Sharon Verzeni, rivelazioni shock dai testimoni: l’assurdo “gesto” dell’assassino prima della fuga

Due testimoni raccontano un dettaglio cruciale che ha incastrato l’assassino di Sharon Verzeni: un “gesto” inaspettato prima della fuga.

Nella notte tra il 29 e il 30 luglio, Sharon Verzeni, una barista di 33 anni, è stata brutalmente uccisa a Terno d’Isola, in provincia di Bergamo. Le indagini hanno preso una svolta decisiva grazie alla testimonianza di due giovani di origine marocchina,

L’incontro fortuito dei due giovani con Moussa Sangare – un uomo di 31 anni di origini nordafricane – ha contribuito a identificare il colpevole.

I due testimoni hanno raccontato a Repubblica il momento in cui hanno incrociato il presunto assassino e ricordando chiaramente una “gesto” che ha rivolto loro prima di allontanarsi in bicicletta.

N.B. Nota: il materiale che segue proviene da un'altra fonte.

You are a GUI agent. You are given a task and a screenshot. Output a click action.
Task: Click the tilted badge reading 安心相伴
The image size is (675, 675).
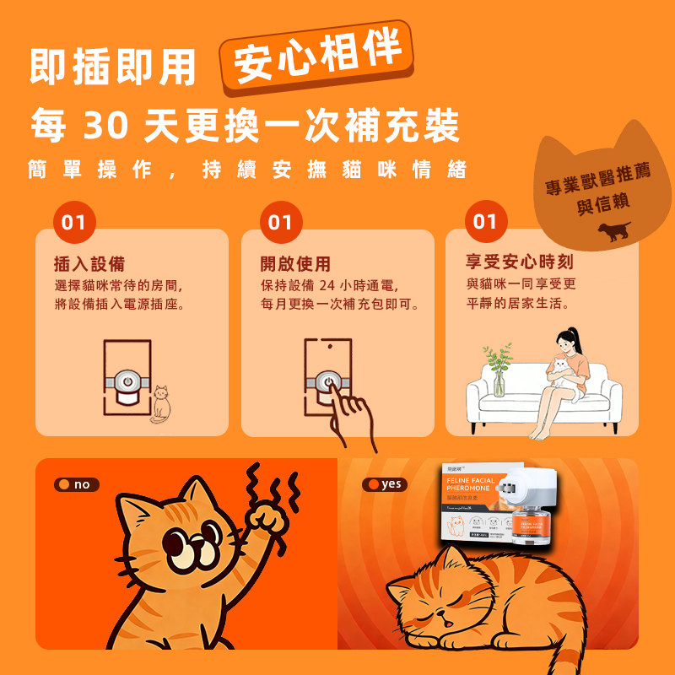click(x=317, y=57)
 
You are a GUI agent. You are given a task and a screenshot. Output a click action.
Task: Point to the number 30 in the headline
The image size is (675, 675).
click(x=106, y=126)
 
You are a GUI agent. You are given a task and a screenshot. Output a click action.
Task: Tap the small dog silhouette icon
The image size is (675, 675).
click(x=614, y=231)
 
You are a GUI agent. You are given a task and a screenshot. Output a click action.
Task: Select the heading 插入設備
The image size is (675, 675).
click(x=89, y=263)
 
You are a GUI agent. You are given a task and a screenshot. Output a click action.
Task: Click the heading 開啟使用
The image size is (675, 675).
click(x=295, y=263)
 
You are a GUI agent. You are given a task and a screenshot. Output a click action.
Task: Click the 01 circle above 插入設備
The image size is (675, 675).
click(x=74, y=223)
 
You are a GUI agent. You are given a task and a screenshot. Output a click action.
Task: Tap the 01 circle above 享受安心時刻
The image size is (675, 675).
click(x=486, y=222)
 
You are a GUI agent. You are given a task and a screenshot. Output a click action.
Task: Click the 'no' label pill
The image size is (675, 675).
click(x=77, y=484)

Lo strano “gesto” dell’assassino di Sharon Verzeni prima di fuggire

Io mi sto allenando per il titolo italiano di kickboxing, ho l’incontro il prossimo 21 settembre” – ha dichiarato uno dei giovani testimoni – “Lui gioca a calcio in prima categoria. Quella sera eravamo usciti come al solito molto tardi per allenarci“.

Era più o meno mezzanotte, eravamo a Chignolo vicino alla farmacia e davanti al cimitero dove ci siamo fermati per fare delle flessioni (…) Lui ci è rimasto impresso, perché era un po’ strano”.

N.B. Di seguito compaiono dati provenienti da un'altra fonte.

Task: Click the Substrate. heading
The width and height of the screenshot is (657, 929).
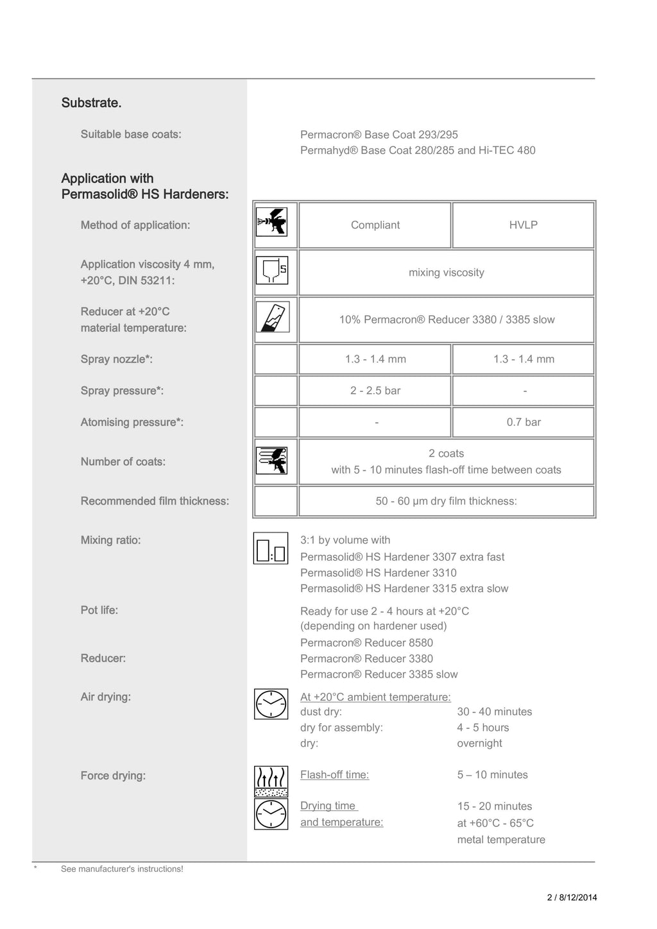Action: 91,103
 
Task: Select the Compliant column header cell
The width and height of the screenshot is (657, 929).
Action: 375,225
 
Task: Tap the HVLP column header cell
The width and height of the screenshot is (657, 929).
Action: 523,225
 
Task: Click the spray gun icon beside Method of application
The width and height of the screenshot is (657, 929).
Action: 272,222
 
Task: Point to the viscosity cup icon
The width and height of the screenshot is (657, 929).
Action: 272,270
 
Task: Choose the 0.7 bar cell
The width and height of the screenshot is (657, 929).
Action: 523,422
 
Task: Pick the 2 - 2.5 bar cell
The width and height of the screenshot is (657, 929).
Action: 375,391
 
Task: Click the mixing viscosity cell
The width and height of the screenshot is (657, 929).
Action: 446,273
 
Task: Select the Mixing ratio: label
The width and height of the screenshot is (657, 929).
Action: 110,540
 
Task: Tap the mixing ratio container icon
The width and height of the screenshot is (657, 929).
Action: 271,548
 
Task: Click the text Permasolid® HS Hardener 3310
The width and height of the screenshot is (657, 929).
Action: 379,573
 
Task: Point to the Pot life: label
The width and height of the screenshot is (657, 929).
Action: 99,610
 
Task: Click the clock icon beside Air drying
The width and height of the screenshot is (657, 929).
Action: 271,704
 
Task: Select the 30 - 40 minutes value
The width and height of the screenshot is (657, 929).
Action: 495,712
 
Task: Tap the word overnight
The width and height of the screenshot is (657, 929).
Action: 479,743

I due descrivono così l’assassino: “Aveva una bandana in testa e un cappellino, uno zaino e gli occhiali. Ci ha fissato a lungo e poi ci ha fatto una smorfia. Non lo avevamo mai visto prima“.

Il contributo di questi due giovani è stato determinante per le indagini. Dopo essere stati convocati dai carabinieri, hanno descritto con precisione l’incontro con Sangare, fornendo dettagli importanti.

Abbiamo raccontato di quel ragazzo quando siamo stati chiamati in caserma. Siamo rimasti sorpresi, non abbiamo mai pensato che l’assassino potesse essere lui“, hanno confessato.

Il rimorso dei due testimoni

Nonostante il sollievo per aver aiutato a catturare l’assassino, i due testimoni non possono fare a meno di provare un profondo rimpianto per non essere riusciti a salvare Sharon Verzeni.

Il rimpianto che ci resta è di non aver potuto fare qualcosa per Sharon. Non essere stati più vicini a via Castegnate“, hanno affermato con voce carica di emozione.

Riflettendo sulla loro esperienza, hanno ipotizzato che Sangare abbia visto nella vittima una “preda facile“, mentre davanti a loro, atleti in allenamento, abbia scelto di non agire.

Magari l’assassino ha visto una preda facile, come quei due ragazzini che voleva aggredire. Quando ha incrociato noi, invece, ci ha solo guardato male ed è andato avanti“, hanno concluso.